Tracy Williams: My ancestral name is Sesemiya and I am a proud member of the Squamish Nation. I come from a long line of Basketweavers. My grandmother Eva May Nahanee recalled learning how to weave baskets by coal oil lamp. My grandmother was taught by her grandmother. I am very honoured to continue this tradition within our family and community.
I have learned a variety of weaving styles and techniques from many teachers including: Brenda Kearns (Haida); Mary, John and Gay Williams (Lil’wat); Ed Carriere (Susquamish); Minnie Peters (Sto:lo); Hank and Inez Gobin (Tulalip); and Bernadine Phillips, to name a few inspirational people.
Cedar weaving makes me feel like I am walking in harmony with our Ancestors. There is a special responsibility that comes with gathering our natural plants and materials and taking care of our environment. My prayer is that our people will continue to love and enjoy this unique and spiritual art form.

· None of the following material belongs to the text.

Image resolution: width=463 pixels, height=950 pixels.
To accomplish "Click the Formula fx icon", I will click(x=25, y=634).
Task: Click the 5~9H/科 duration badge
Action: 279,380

David Gowman ( AKA Mr.Fire-Man)
“In 2002 I made a horn from a stick of elderberry wood. It took about two hours of labour to produce a sound. Fifteen years later, a band called the Legion of Flying Monkeys Horn Orchestra entertains with the descendants of that horn (there are over forty as of last count). Looking back, that simple act of burning a shaft through the pith to make a chamber was a turning point leading to a decade of music, interactive art and instrument making.” David has been working at the Means of Production garden, managing the Empress (horn wood) trees, harvesting willow crops and slowly sculpting the hillside into a performance space since 2009 and is the principal artist at the MacLean Park Fieldhouse Residency since 2014, hosting weekly carving sessions. Beyond his Vancouver community, David has left an international trail of wooden horns with communities in Spain, Mexico, Italy and throughout the US. David is also a painter, flintknapper, toolmaker and entertainer.